Unintended consequences of the PD include the virtual extinction of rights issues and open offers and the rise of “exchange regulated markets” throughout Europe including AIM, PLUS Quoted and Alternext.  The common feature of these markets is that they are run outside the PD by market operators illustrating a significant demand for capital by smaller companies unable to fully comply with the PD.

Until now an IPO on the UK Official List has required much more than the minimum PD requirements – issuers must have a sponsor, a three year track record, at least 25% of their shares in public hands, comply with the Combined Code on Corporate Governance etc.  Many have claimed that such additional investor protection is part of the secret of London’s success as a financial centre.

But the European rules were clear.  Companies complying with the PD were entitled to a listing on the UK Official List by virtue of the passporting provisions provided they lodge their prospectuses with the FSA.  So European issuers could have a prospectus approved in Belgium or Ireland and then demand admittance to the UK Official List without compliance with the additional requirements of the UK Listing Rules.

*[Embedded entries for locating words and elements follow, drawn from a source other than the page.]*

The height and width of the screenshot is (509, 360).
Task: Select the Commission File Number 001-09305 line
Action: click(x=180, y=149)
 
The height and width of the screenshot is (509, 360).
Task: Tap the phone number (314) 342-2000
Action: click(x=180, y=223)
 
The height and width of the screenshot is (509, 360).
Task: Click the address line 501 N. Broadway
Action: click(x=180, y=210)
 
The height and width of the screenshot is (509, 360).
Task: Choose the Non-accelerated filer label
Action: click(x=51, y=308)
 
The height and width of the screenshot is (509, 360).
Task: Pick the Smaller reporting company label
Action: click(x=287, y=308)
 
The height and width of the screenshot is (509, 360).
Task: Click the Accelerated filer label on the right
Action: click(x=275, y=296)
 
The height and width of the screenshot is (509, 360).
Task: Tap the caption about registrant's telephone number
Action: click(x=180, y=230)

Fearing investors would be confused the FSA has divided the Official List into two: after April 2010 issuers complying with EU minimum requirements will be given a “Standard Listing” and those embracing the full Listing Rules will be recognized with a “Premium Listing”. 

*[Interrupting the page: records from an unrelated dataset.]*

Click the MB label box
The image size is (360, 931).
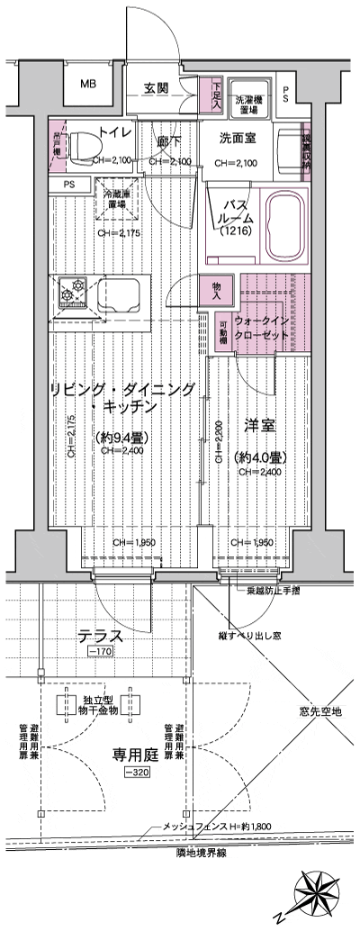tap(87, 85)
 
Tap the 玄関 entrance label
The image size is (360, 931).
tap(157, 88)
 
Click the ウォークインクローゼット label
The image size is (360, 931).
tap(261, 327)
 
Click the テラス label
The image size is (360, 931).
tap(101, 635)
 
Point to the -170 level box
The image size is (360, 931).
tap(100, 651)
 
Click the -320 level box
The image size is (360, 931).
tap(136, 773)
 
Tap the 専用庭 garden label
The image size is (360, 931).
tap(136, 755)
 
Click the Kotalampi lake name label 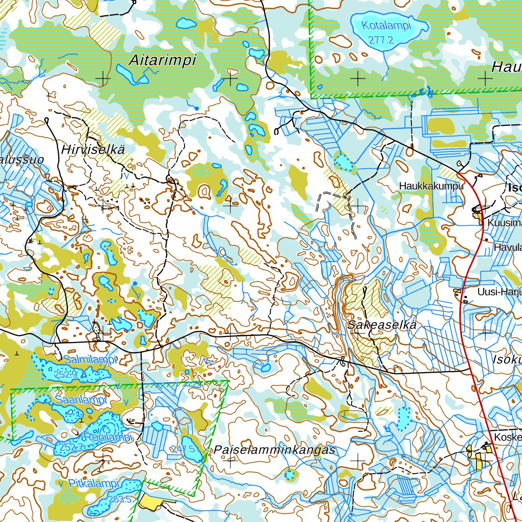386,26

Yet a distinguishing feature of the UK Listing Rules is the requirement to have a Sponsor – an independent financial institution which is prepared to lend its reputation to the aspiring issuer.  The FSA can exert indirect pressure on the market by bestowing and removing Sponsor status.

AIM’s distinctive system of Nominated Advisers goes much further.  Every AIM company must have a Nomad, who is both poacher and gamekeeper charged with ensuring issuers comply with the rules and remain suitable for listing.  The London Stock Exchange can shape the market by controlling the Nomads and has been exercising its authority in both informal and formal ways to keep standards up and unsuitable companies off the market.

Yet such controls are alien to the PD.  European politicians believe disclosure is everything and the requirement for home state regulators to approve documents will ensure a high level of disclosure, leaving the market to decide on suitability, liquidity and corporate governance.

With Standard Listing the FSA have cleared the way for domestic UK issuers to achieve listing on a UK public market without the need for a “minder” of any sort – possibly a significant business opportunity for those in the corporate finance business who do not have Nomad or Sponsor status.

It is arguable that the PD rules are tougher on IPOs than the AIM requirements.  But the main difference is the need to have a Prospectus signed off by the FSA.  Some advisors may see that as a small price to pay to break free from the growing level of interference and control the LSE is exerting over Nomads.  And they can sell an Official Listing to putative issuers – conforming with the traditional view that such a listing is superior to an AIM listing.

Standard Listing will undoubtedly be the right product for certain types of issuers.  However it is not clear that the FSA were under pressure from the EU to introduce a Standard Listing regime in the UK and history will judge whether their doing so will significantly undermine AIM’s attempt to improve the quality of advisors and issuers on its market.

Donald Stewart is a Partner in Faegre & Benson LLP’s corporate practice and is Chairman of the Quoted Companies Alliance.